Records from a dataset
....
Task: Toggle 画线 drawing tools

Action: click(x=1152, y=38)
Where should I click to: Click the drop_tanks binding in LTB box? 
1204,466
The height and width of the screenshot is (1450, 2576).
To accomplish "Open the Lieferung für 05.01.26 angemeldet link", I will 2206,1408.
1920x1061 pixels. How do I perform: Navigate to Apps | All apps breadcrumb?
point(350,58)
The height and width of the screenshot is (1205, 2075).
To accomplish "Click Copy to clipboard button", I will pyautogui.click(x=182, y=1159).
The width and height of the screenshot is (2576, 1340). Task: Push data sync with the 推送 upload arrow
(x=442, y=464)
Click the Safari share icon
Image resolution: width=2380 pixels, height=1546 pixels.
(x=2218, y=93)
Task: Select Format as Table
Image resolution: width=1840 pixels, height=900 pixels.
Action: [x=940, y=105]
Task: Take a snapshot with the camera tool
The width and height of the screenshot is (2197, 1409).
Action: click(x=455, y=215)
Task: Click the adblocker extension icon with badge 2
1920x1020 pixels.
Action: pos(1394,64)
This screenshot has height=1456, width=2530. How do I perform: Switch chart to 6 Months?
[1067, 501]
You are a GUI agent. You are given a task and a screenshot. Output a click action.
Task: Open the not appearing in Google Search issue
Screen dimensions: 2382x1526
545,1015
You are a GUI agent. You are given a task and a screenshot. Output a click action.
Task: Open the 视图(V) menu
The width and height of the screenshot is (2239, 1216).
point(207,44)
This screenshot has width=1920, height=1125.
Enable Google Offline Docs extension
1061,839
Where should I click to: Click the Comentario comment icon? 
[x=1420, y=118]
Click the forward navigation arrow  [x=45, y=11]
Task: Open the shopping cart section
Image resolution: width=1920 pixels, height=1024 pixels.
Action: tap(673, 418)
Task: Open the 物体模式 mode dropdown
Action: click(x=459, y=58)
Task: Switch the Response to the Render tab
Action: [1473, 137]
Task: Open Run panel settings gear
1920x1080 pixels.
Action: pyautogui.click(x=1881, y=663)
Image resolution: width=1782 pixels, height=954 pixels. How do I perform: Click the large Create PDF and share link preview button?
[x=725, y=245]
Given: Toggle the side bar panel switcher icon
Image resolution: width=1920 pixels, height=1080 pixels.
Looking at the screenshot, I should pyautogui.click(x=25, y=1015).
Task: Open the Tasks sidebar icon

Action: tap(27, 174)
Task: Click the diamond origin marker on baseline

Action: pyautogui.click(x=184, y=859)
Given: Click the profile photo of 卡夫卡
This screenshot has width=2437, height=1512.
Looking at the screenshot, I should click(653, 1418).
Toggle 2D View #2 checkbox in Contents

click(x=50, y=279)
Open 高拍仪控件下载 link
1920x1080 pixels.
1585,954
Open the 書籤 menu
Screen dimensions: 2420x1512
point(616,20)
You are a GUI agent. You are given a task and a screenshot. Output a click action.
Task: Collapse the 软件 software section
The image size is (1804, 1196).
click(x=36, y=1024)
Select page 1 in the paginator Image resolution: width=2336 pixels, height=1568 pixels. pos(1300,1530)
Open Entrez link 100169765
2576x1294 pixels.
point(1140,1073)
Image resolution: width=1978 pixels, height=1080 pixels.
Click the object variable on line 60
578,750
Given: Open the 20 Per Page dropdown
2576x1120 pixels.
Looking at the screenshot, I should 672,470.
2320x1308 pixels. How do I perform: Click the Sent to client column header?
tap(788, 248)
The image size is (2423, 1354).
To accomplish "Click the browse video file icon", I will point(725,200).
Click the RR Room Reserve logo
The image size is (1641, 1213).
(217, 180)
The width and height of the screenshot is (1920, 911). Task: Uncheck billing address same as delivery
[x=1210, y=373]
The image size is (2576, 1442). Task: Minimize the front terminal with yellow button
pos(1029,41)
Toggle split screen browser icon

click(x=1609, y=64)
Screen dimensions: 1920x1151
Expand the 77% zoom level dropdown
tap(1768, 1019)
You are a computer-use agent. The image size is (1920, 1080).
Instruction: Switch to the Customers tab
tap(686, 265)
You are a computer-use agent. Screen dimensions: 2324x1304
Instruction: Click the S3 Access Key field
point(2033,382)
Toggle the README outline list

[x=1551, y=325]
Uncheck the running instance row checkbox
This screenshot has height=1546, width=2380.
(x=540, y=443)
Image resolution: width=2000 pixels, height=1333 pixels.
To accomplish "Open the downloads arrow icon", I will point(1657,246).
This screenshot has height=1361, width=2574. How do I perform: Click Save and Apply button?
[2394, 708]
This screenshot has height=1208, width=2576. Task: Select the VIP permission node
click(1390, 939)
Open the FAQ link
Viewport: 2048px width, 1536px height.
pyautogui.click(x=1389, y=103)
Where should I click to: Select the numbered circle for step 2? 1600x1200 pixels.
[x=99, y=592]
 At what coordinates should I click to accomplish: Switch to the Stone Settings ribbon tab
....
◆ Work to be completed: The required output is the full set of entries, reproduced verbatim.

◆ Answer space:
Task: Toggle 画线 drawing tools

Action: click(x=1152, y=38)
Where should I click to: Click the drop_tanks binding in LTB box? 
1204,466
The height and width of the screenshot is (1450, 2576).
To accomplish "Open the Lieferung für 05.01.26 angemeldet link", I will 2206,1408.
1920x1061 pixels. How do I perform: Navigate to Apps | All apps breadcrumb?
point(350,58)
The height and width of the screenshot is (1205, 2075).
To accomplish "Click Copy to clipboard button", I will pyautogui.click(x=182, y=1159).
The width and height of the screenshot is (2576, 1340). Task: Push data sync with the 推送 upload arrow
(x=442, y=464)
Click the Safari share icon
Image resolution: width=2380 pixels, height=1546 pixels.
(x=2218, y=93)
Task: Select Format as Table
Image resolution: width=1840 pixels, height=900 pixels.
Action: [x=940, y=105]
Task: Take a snapshot with the camera tool
The width and height of the screenshot is (2197, 1409).
Action: click(x=455, y=215)
Task: Click the adblocker extension icon with badge 2
1920x1020 pixels.
Action: pos(1394,64)
This screenshot has height=1456, width=2530. How do I perform: Switch chart to 6 Months?
[1067, 501]
You are a GUI agent. You are given a task and a screenshot. Output a click action.
Task: Open the not appearing in Google Search issue
Screen dimensions: 2382x1526
545,1015
You are a GUI agent. You are given a task and a screenshot. Output a click action.
Task: Open the 视图(V) menu
The width and height of the screenshot is (2239, 1216).
point(207,44)
This screenshot has width=1920, height=1125.
Enable Google Offline Docs extension
1061,839
Where should I click to: Click the Comentario comment icon? 
[x=1420, y=118]
Click the forward navigation arrow  [x=45, y=11]
Task: Open the shopping cart section
Image resolution: width=1920 pixels, height=1024 pixels.
Action: tap(673, 418)
Task: Open the 物体模式 mode dropdown
Action: click(x=459, y=58)
Task: Switch the Response to the Render tab
Action: [1473, 137]
Task: Open Run panel settings gear
1920x1080 pixels.
Action: pyautogui.click(x=1881, y=663)
Image resolution: width=1782 pixels, height=954 pixels. How do I perform: Click the large Create PDF and share link preview button?
[x=725, y=245]
Given: Toggle the side bar panel switcher icon
Image resolution: width=1920 pixels, height=1080 pixels.
Looking at the screenshot, I should pyautogui.click(x=25, y=1015).
Task: Open the Tasks sidebar icon

Action: tap(27, 174)
Task: Click the diamond origin marker on baseline

Action: pyautogui.click(x=184, y=859)
Given: Click the profile photo of 卡夫卡
This screenshot has width=2437, height=1512.
Looking at the screenshot, I should click(653, 1418).
Toggle 2D View #2 checkbox in Contents

click(x=50, y=279)
Open 高拍仪控件下载 link
1920x1080 pixels.
1585,954
Open the 書籤 menu
Screen dimensions: 2420x1512
point(616,20)
You are a GUI agent. You are given a task and a screenshot. Output a click action.
Task: Collapse the 软件 software section
The image size is (1804, 1196).
click(x=36, y=1024)
Select page 1 in the paginator Image resolution: width=2336 pixels, height=1568 pixels. pos(1300,1530)
Open Entrez link 100169765
2576x1294 pixels.
point(1140,1073)
Image resolution: width=1978 pixels, height=1080 pixels.
Click the object variable on line 60
578,750
Given: Open the 20 Per Page dropdown
2576x1120 pixels.
Looking at the screenshot, I should 672,470.
2320x1308 pixels. How do I perform: Click the Sent to client column header?
tap(788, 248)
The image size is (2423, 1354).
To accomplish "Click the browse video file icon", I will point(725,200).
Click the RR Room Reserve logo
The image size is (1641, 1213).
(217, 180)
The width and height of the screenshot is (1920, 911). Task: Uncheck billing address same as delivery
[x=1210, y=373]
The image size is (2576, 1442). Task: Minimize the front terminal with yellow button
pos(1029,41)
Toggle split screen browser icon

click(x=1609, y=64)
Screen dimensions: 1920x1151
Expand the 77% zoom level dropdown
tap(1768, 1019)
You are a computer-use agent. The image size is (1920, 1080).
Instruction: Switch to the Customers tab
tap(686, 265)
You are a computer-use agent. Screen dimensions: 2324x1304
Instruction: Click the S3 Access Key field
point(2033,382)
Toggle the README outline list

[x=1551, y=325]
Uncheck the running instance row checkbox
This screenshot has height=1546, width=2380.
(x=540, y=443)
Image resolution: width=2000 pixels, height=1333 pixels.
To accomplish "Open the downloads arrow icon", I will point(1657,246).
This screenshot has height=1361, width=2574. How do I perform: Click Save and Apply button?
[2394, 708]
This screenshot has height=1208, width=2576. Task: Select the VIP permission node
click(1390, 939)
Open the FAQ link
Viewport: 2048px width, 1536px height.
pyautogui.click(x=1389, y=103)
Where should I click to: Select the numbered circle for step 2? 1600x1200 pixels.
[x=99, y=592]
 At what coordinates should I click to accomplish: Switch to the Stone Settings ribbon tab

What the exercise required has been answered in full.